Je ne me souviens pas du tout, par exemple, avoir été limace, écrabouillée par la roue d’un char, ce qui m’aurait permis de renaître gladiateur, preuve que les limaces aussi accumulent des mérites. Les gladiateurs, c’est moins sûr. Ce bref épisode s’est donc mal terminé. Il semble, d’après le catalogue, que je me sois retrouvé rhubarbe, ce qui me convient tout à fait, c’est assez tranquille. Sauf que j’ai fini en compote, avant de continuer moucheron, gazelle, éléphant, finalement acrobate. Ce qui montre d’une part que la rhubarbe mène à tout, d’autre part que la promotion par le karma n’est pas un vain mot.
Hélas, acrobate, rien qu’une erreur, et on ne fait pas de vieux os. Me voilà donc parti pour une série de transmigrations végétales, brin d’herbe, mousse, marguerite, myrtille, fraise des bois… Pas moyen de savoir pourquoi ni comment je suis devenu ensuite papillon, libellule, colibri, et peu après pilote de course, victime inattendue d’un accident de scooter en allant nuitamment chez une dame de mes amies.
Que je n’aie aucun souvenir non plus d’avoir été ptérodactyle, tyrannosaure, diplodocus est, paraît-il, normal. En revanche, ce qui me laisse perplexe est d’avoir tout oublié du Moyen Age, de mes vies dans des donjons, tantôt princesse, tantôt geôlier, tantôt rat ou araignée, mais tout le monde dit que semblable amnésie est chose fréquente.

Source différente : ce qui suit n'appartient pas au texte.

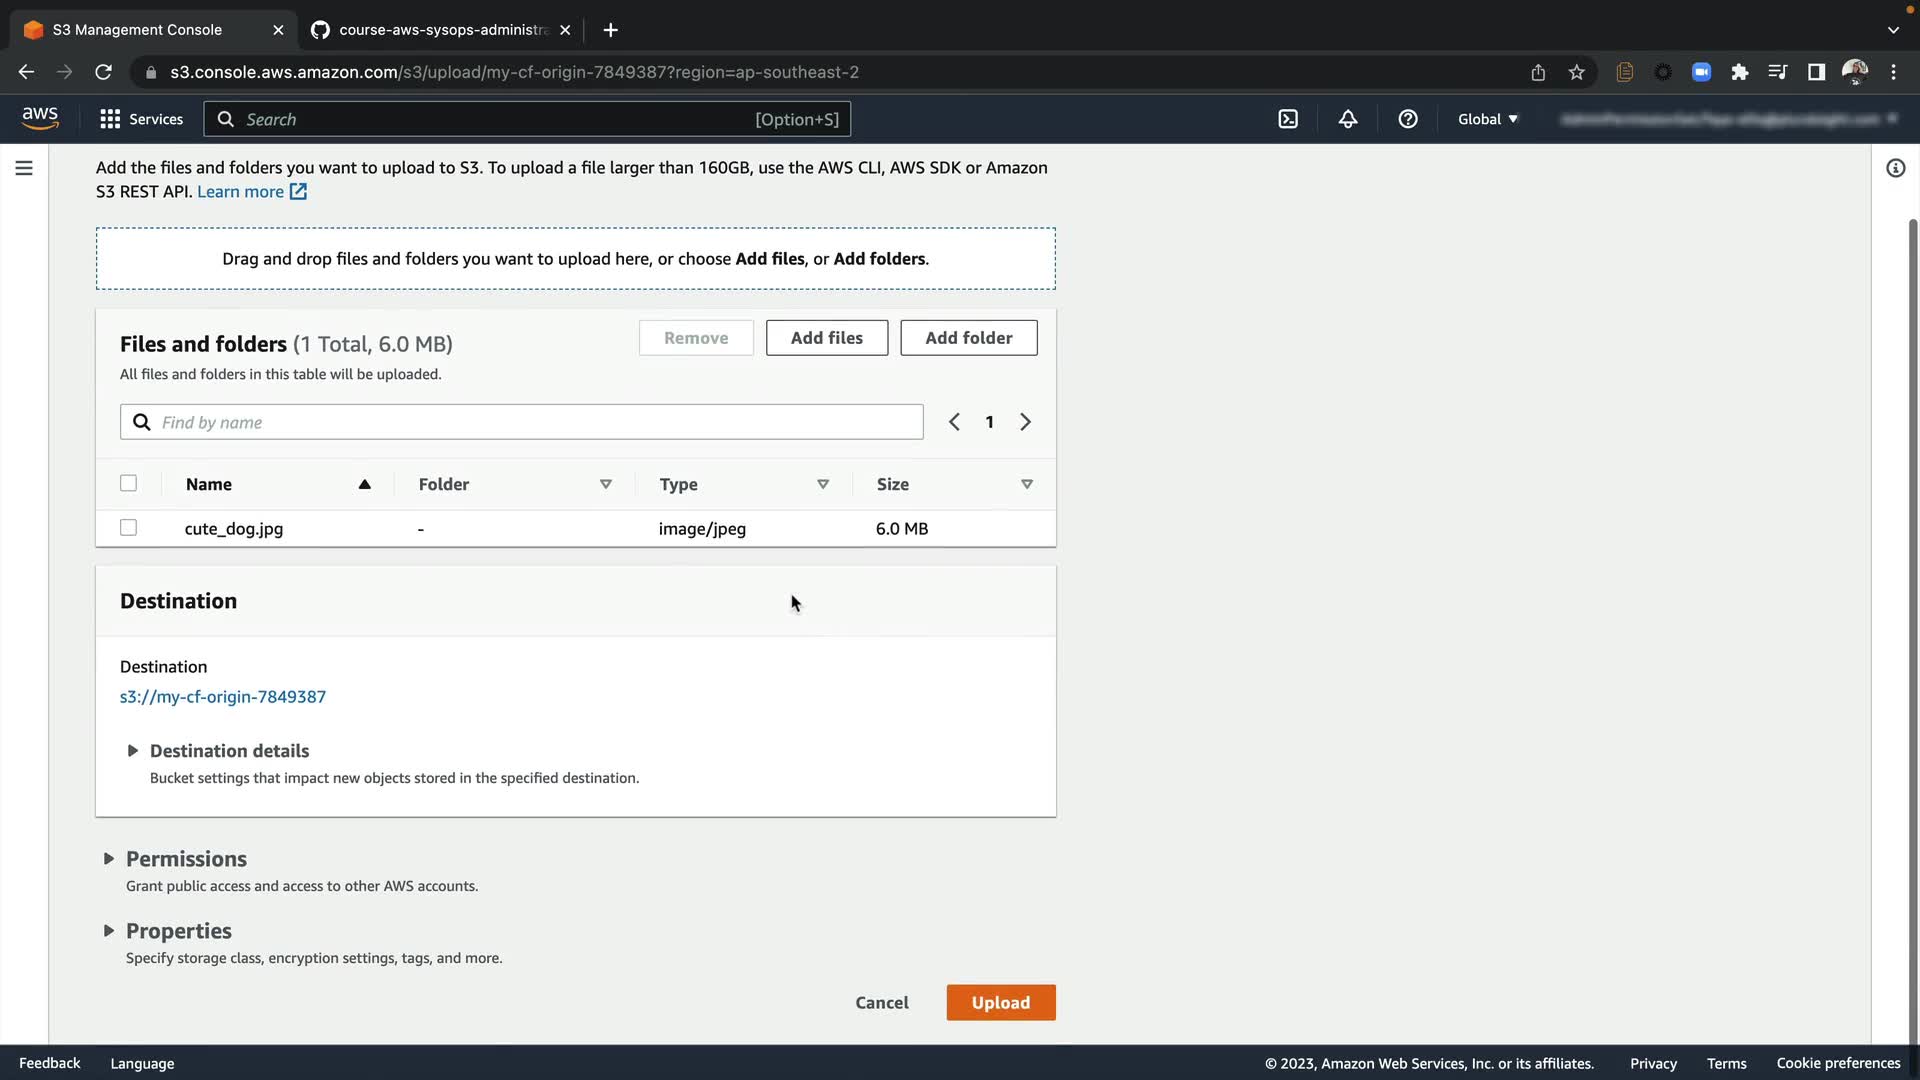
Task: Open the Services grid menu
Action: coord(141,119)
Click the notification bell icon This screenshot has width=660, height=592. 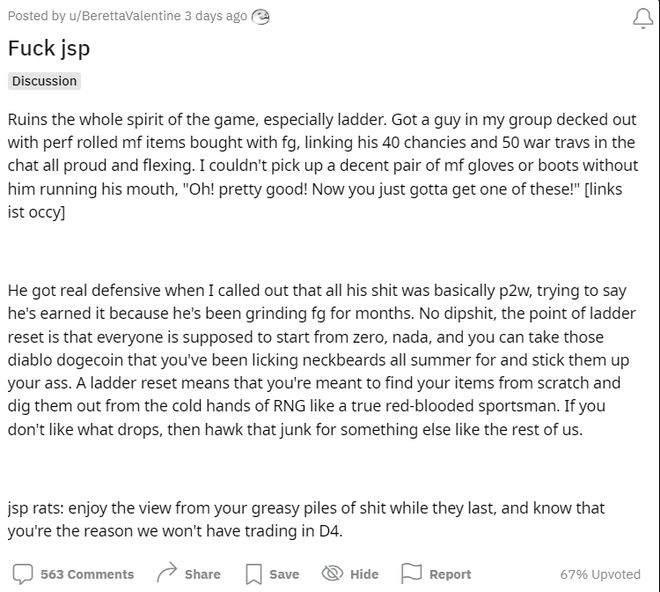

Si vous croyez que je délire, lisez ou relisez, chez les Grecs, les traités de Pythagore, et bien sûr le mythe d’Er, à la fin de « La République » de Platon. Ou chez les Indiens, la Bhagavad Gita : « A la façon d’un homme qui a rejeté des vêtements usagés et en prend d’autres neufs, l’âme incarnée, rejetant son corps usé, voyage dans d’autres qui sont neufs » (II, 22). Ou encore les innombrables jataka, ces récits légendaires, entre contes populaires et histoires pour les enfants, qui décrivent les vies rêvées du Bouddha avant sa dernière naissance. N’oubliez pas, chez les modernes, Schopenhauer, Nietzsche, Baudelaire et tant d’autres… Composez alors votre propre catalogue, en commençant par les bribes de souvenirs de la dernière fois où vous étiez, par exemple, taupe, coccinelle, canari, échalote (attention, il en existe plusieurs variétés). Après tout, ce pourrait être une façon originale de rédiger son CV, son journal intime ou ses antimémoires.